## Exercise aim
Copy the data below verbatim, leaving no line out.

═══

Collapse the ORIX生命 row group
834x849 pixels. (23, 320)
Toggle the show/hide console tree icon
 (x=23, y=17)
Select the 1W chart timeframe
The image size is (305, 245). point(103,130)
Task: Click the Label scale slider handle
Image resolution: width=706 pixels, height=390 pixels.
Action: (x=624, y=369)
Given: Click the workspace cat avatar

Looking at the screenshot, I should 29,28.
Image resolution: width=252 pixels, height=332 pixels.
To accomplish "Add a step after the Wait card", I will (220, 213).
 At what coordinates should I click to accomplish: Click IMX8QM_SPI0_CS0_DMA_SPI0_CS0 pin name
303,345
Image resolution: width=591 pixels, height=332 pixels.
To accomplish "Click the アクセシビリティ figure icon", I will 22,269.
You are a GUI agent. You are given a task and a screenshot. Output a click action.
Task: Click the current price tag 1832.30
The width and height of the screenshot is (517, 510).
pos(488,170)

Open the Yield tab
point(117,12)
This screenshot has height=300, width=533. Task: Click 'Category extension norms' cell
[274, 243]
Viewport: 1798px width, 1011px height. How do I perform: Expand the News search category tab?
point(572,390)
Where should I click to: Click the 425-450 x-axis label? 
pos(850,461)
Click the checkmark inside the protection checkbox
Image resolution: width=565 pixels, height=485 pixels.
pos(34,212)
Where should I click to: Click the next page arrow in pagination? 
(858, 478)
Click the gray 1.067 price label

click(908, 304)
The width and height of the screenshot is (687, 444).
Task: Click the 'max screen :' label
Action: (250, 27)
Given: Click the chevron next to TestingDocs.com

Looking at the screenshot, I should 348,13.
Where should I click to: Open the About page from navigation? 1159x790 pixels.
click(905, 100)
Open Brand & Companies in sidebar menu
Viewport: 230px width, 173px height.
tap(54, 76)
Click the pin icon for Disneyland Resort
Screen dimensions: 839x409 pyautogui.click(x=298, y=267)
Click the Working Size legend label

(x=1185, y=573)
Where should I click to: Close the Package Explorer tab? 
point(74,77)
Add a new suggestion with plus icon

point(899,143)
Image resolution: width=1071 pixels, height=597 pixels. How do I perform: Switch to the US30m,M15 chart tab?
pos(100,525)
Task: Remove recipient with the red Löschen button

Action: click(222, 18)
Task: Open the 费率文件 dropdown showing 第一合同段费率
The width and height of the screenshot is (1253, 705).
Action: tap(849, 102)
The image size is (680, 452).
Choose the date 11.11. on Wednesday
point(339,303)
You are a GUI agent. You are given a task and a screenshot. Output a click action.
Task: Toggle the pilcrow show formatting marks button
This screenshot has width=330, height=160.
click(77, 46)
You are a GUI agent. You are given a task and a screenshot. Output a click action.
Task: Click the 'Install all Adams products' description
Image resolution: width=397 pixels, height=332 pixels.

═══

## Exercise solution
Collapse the ORIX生命 row group
834x849 pixels. (23, 320)
Toggle the show/hide console tree icon
 (x=23, y=17)
Select the 1W chart timeframe
The image size is (305, 245). point(103,130)
Task: Click the Label scale slider handle
Image resolution: width=706 pixels, height=390 pixels.
Action: (x=624, y=369)
Given: Click the workspace cat avatar

Looking at the screenshot, I should 29,28.
Image resolution: width=252 pixels, height=332 pixels.
To accomplish "Add a step after the Wait card", I will (220, 213).
 At what coordinates should I click to accomplish: Click IMX8QM_SPI0_CS0_DMA_SPI0_CS0 pin name
303,345
Image resolution: width=591 pixels, height=332 pixels.
To accomplish "Click the アクセシビリティ figure icon", I will 22,269.
You are a GUI agent. You are given a task and a screenshot. Output a click action.
Task: Click the current price tag 1832.30
The width and height of the screenshot is (517, 510).
pos(488,170)

Open the Yield tab
point(117,12)
This screenshot has height=300, width=533. Task: Click 'Category extension norms' cell
[274, 243]
Viewport: 1798px width, 1011px height. How do I perform: Expand the News search category tab?
point(572,390)
Where should I click to: Click the 425-450 x-axis label? 
pos(850,461)
Click the checkmark inside the protection checkbox
Image resolution: width=565 pixels, height=485 pixels.
pos(34,212)
Where should I click to: Click the next page arrow in pagination? 
(858, 478)
Click the gray 1.067 price label

click(908, 304)
The width and height of the screenshot is (687, 444).
Task: Click the 'max screen :' label
Action: (250, 27)
Given: Click the chevron next to TestingDocs.com

Looking at the screenshot, I should 348,13.
Where should I click to: Open the About page from navigation? 1159x790 pixels.
click(905, 100)
Open Brand & Companies in sidebar menu
Viewport: 230px width, 173px height.
tap(54, 76)
Click the pin icon for Disneyland Resort
Screen dimensions: 839x409 pyautogui.click(x=298, y=267)
Click the Working Size legend label

(x=1185, y=573)
Where should I click to: Close the Package Explorer tab? 
point(74,77)
Add a new suggestion with plus icon

point(899,143)
Image resolution: width=1071 pixels, height=597 pixels. How do I perform: Switch to the US30m,M15 chart tab?
pos(100,525)
Task: Remove recipient with the red Löschen button

Action: click(222, 18)
Task: Open the 费率文件 dropdown showing 第一合同段费率
The width and height of the screenshot is (1253, 705).
Action: tap(849, 102)
The image size is (680, 452).
Choose the date 11.11. on Wednesday
point(339,303)
You are a GUI agent. You are given a task and a screenshot. Output a click action.
Task: Toggle the pilcrow show formatting marks button
This screenshot has width=330, height=160.
click(77, 46)
You are a GUI agent. You are given a task and a screenshot. Output a click action.
Task: Click the 'Install all Adams products' description
Image resolution: width=397 pixels, height=332 pixels.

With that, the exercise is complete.